__TEXTO ENTREGADO__.
»»
Así
que decidí terminar la serie de Aviraneta con Desde el principio hasta el fin,
un libro al que, en principio, exigiríamos que fuese en sí mismo un gran final.
Pero no tiene mucho sentido exigir un redoble operístico a quien prefiere la
estética del rosario de la aurora. Aquí no hay omegas. Pero sí queda un buen
sabor de boca. La novela, otra vez en primera persona (con las voces sucesivas
de Leguía y de Baroja para terminar) vuela sobre los últimos años en activo de
Aviraneta, con un broche grotesco engastado a medias sobre las figuras de
Espartero y de Isabel II.
Otra vez nos la
da con queso, nada más empezar, con la esperanzadora presencia de Fanny Stuart,
que desaparecerá de la novela hasta una mención muy de pasada poco antes del
final, cuando la novela empieza a llenarse de títulos de crédito. A cambio,
Baroja sigue afilando el lapicero con los borbónidas, y el episodio de la
muerte de Luisa Carlota está entre lo mejor de la novela, junto al delirante
retrato de sor Patrocinio. No obstante, el tono histórico chismográfico domina
la obra: los cuernos que la bailarina La Fuoco le ponía al Espadón Narváez, o
su mujer a González Bravo, que se la encontró una noche con un cura, o los
libros pornográficos que Salustiano Olózaga proporcionaba a Isabel II, en tomo
momento una vaca en celo más que un ser humano, por no hablar del ̶
repetido ̶
remoquete de “señora de Muñoz” aplicado a María Cristina.
««
Datos recogidos:
»»
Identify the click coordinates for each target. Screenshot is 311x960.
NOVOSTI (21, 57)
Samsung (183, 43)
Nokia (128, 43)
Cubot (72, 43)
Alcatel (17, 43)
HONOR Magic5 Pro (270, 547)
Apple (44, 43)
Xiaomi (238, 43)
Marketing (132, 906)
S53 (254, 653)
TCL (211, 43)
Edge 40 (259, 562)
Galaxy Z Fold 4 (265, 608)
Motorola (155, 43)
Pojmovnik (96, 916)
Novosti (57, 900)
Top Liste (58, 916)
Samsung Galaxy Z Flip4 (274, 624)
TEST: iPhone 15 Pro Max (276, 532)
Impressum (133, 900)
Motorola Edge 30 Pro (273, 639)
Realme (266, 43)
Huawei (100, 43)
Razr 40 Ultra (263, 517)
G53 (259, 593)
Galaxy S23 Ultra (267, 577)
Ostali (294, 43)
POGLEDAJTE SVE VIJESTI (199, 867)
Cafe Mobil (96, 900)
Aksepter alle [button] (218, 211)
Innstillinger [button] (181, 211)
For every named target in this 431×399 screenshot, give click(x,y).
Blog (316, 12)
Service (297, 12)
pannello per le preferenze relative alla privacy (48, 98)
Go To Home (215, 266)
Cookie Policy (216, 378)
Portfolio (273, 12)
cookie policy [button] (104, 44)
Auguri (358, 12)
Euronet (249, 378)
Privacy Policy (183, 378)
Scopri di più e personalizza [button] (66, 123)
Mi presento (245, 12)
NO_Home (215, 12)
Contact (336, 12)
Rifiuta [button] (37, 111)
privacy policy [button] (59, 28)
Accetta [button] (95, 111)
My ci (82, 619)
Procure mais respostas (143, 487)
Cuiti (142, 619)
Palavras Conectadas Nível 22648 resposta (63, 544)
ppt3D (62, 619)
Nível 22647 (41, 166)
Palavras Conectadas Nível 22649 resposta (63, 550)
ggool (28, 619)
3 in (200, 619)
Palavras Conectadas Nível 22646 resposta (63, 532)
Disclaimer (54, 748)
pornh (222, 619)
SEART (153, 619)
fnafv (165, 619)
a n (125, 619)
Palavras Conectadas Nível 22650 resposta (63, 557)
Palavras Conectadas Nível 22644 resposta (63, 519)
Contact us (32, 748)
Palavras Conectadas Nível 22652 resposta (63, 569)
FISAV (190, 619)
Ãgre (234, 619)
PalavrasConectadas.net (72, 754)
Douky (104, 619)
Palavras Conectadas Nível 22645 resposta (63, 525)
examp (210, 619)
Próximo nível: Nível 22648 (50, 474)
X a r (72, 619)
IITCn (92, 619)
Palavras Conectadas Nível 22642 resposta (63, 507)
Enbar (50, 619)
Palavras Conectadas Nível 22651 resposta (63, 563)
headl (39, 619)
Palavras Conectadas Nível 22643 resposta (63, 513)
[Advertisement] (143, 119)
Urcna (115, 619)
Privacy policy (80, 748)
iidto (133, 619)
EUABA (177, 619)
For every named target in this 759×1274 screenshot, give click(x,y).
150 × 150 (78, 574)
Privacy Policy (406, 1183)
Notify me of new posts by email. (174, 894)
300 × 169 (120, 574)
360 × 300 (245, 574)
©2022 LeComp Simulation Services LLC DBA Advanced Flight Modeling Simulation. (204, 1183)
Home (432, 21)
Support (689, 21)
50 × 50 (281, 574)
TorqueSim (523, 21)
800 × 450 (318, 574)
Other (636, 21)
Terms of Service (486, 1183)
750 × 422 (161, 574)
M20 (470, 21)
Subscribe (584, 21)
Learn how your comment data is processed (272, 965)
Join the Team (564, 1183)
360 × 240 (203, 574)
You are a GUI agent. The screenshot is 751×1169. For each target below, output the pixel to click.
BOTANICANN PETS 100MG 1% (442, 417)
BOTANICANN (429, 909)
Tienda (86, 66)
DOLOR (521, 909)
««
__QUÉ VAS A HACER__.
A: Resume en dos oraciones la reseña sobre la novela Desde el principio hasta el fin.
B: Sigue escribiendo la reseña sobre la novela Desde el principio hasta el fin a partir de su última oración.

__PROBLEMAS RESUELTOS__.
A: Desde el principio hasta el fin, con la que termina la serie de Aviraneta, no es un gran final pero deja buen sabor de boca, y recorre en primera persona los últimos años en activo de Aviraneta con un remate grotesco sobre Espartero e Isabel II. Fanny Stuart aparece al principio y casi desaparece después, y lo mejor son la muerte de Luisa Carlota y el retrato de sor Patrocinio, aunque en la obra manda un tono histórico de chismes sobre infidelidades y escándalos de personajes de la época.

B:
Baroja va
troceando la narración histórica a través de los distintos informantes, Madruga
sobre el jaleo político que enturbió la época, o la bailarina Perlita, amiga de
Fanny (por un momento nos hemos vuelto a acordar de María y Natalia en La
ciudad de la niebla), a la que Baroja endosa unas cartas históricas sobre las
andanzas de Espartero y la llegada de la reina Cristina a Valencia, pero no le
da más papel que ese, leer en voz alta libros de historia. En todo este follón,
Aviraneta se bandea sobre la solemnidad de su afecto a la causa liberal y su
desprecio por las figuras a las que sirve, y una cascada de datos que parecen
organizados, más que por la estrategia narrativa, por la carpeta donde los
guardaba. Por cierto, que entre esos datos hay uno que archivar: O’Donnell
estaba el 14 de enero de 1840 en el cuartel general de Teruel, donde escribe un
oficio reservado sobre la misión de Aviraneta.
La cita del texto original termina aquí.